» INSTRUCTIONS FOR THE TASK:
Copy the bushing report between "Polymeric housed transformer" and "silicone rubber insulation.", inclusive, substituting "silicone elastomer" for every "liquid silicone rubber".

Polymeric housed transformer bushings being stored at a 132 kV substation operated by Malaysian TSO Tenaga Nasional Berhad were discovered to have visibly deteriorated. The bushings, equipped with liquid silicone rubber housings, exhibited surface degradation that included discoloration and advanced alligator cracking. This raised concern about long-term reliability and performance and prompted an extensive detailed internal investigation.

This edited contribution to INMR by S. Gobi Kannan of TNB’s Grid Div., in cooperation with K. Hafizzudin & other experts at TNB Labs, presents findings from a forensic analysis conducted on these bushings. The conclusions at the end should be noted carefully by both manufacturers and users of high voltage components produced using liquid silicone rubber insulation.

Site Inspection

An inspection was carried out in the area where the deteriorated bushings were stored. This assessment revealed visible surface degradation, including extension cracking and discoloration, particularly in areas exposed to sun and moisture.

The cracks appeared have formed due to prolonged exposure to ultraviolet radiation, temperature fluctuations, and humidity. Signs of surface contamination were also observed – an indication of potential interaction with airborne pollutants. These observations suggested that the material had undergone chemical and physical changes over time, potentially affecting structural integrity and performance of the bushings.

» DATASET EXTRACT:
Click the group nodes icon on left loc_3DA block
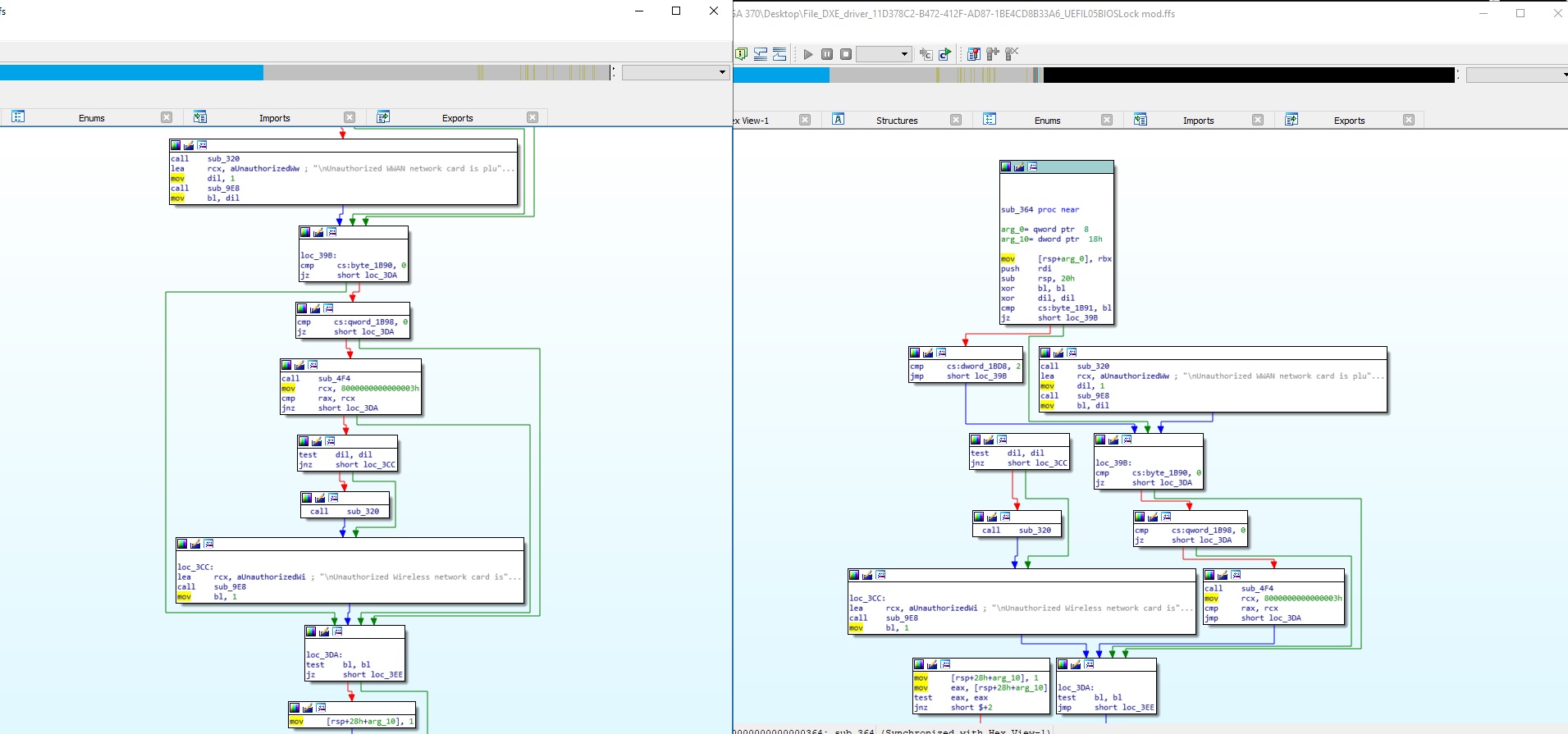 pos(337,631)
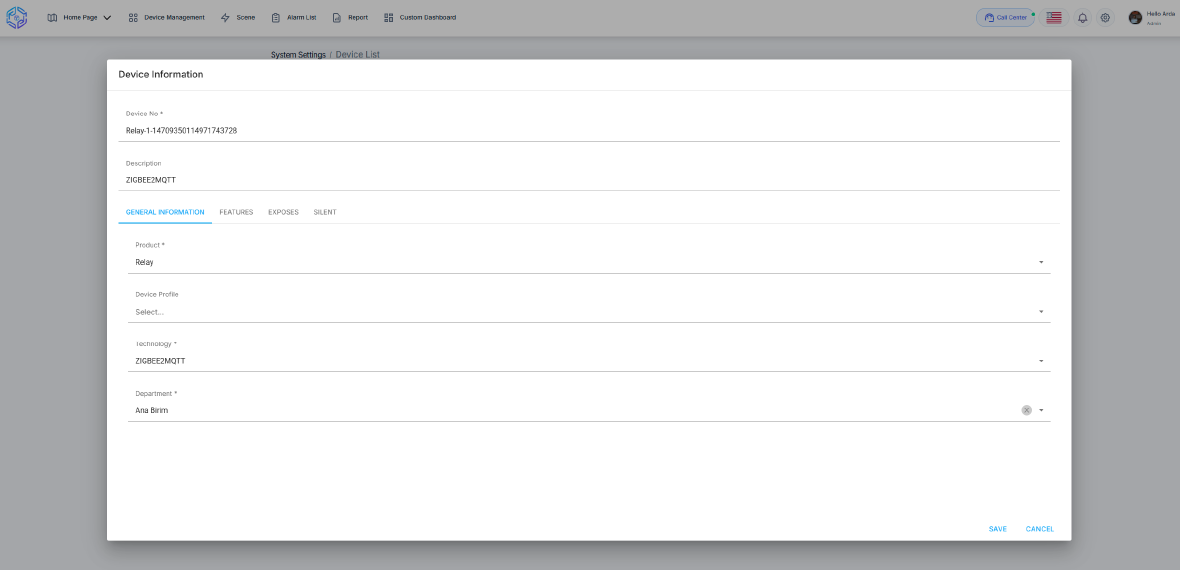
Task: Click the US flag language selector
Action: pos(1054,18)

» TASK OUTPUT:
Polymeric housed transformer bushings being stored at a 132 kV substation operated by Malaysian TSO Tenaga Nasional Berhad were discovered to have visibly deteriorated. The bushings, equipped with silicone elastomer housings, exhibited surface degradation that included discoloration and advanced alligator cracking. This raised concern about long-term reliability and performance and prompted an extensive detailed internal investigation.

This edited contribution to INMR by S. Gobi Kannan of TNB’s Grid Div., in cooperation with K. Hafizzudin & other experts at TNB Labs, presents findings from a forensic analysis conducted on these bushings. The conclusions at the end should be noted carefully by both manufacturers and users of high voltage components produced using silicone elastomer insulation.